15 April 2025 11:00 - 11:30
I sleep. My agents improve
Everyone who builds with AI hits the same wall. You write a tool or a custom prompt, it works for a while, then it stops getting better. You keep tweaking it and you can't tell if your changes actually help or if you're fooling yourself.
I had 15 of these tools on my laptop. One audits apps. One rewrites prompts. One checks patents. Each one was decent and stuck.
So I tried something weird. I rented a cloud computer for one night, loaded up all 15 tools, and set up a system where AI agents take turns testing changes against each other. One agent runs the old version of a tool. Another agent runs a new version. A third agent looks at both answers, doesn't know which is which, and picks the winner. Good changes get kept. Bad ones get thrown out. Then the loop runs again. And again.

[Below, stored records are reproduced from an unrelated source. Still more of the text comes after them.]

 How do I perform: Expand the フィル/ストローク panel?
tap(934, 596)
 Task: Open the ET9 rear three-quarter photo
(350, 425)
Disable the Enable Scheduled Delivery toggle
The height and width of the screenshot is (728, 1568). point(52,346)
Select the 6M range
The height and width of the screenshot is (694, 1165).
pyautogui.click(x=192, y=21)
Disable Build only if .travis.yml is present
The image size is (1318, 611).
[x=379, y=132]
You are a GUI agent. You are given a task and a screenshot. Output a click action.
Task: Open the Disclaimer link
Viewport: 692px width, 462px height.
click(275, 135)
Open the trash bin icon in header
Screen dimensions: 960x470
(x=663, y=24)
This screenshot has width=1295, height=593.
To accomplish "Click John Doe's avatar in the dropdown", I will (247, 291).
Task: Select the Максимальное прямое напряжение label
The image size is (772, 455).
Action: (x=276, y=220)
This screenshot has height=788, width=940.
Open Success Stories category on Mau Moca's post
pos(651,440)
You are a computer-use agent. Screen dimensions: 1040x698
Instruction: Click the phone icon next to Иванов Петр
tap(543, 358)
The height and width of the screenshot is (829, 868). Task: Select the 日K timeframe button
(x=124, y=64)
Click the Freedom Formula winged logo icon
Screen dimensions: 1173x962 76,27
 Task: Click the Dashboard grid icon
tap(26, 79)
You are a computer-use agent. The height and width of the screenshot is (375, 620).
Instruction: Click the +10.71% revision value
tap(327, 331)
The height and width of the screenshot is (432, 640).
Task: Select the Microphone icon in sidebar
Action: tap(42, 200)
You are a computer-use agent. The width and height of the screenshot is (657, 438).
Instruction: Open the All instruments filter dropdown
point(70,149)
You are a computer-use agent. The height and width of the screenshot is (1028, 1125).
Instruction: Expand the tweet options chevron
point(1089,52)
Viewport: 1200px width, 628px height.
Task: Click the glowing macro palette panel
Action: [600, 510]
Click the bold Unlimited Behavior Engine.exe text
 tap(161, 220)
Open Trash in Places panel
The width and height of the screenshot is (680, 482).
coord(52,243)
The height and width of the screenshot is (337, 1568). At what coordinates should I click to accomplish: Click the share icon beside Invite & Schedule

I went to sleep. By morning the system had run 47 experiments. It cost me $10.
The results were not small. My patent tool went from catching 6 out of 10 issues to 9 out of 10. My prompt tool scored 40 percent better on quality. My app audit tool started catching gaps it used to miss.
In this session I'll walk through exactly how I set it up, what the agents looked like, what worked, what broke, and the actual before and after scores. If you've ever wanted your AI tools to get better without you babysitting them all weekend, this is how.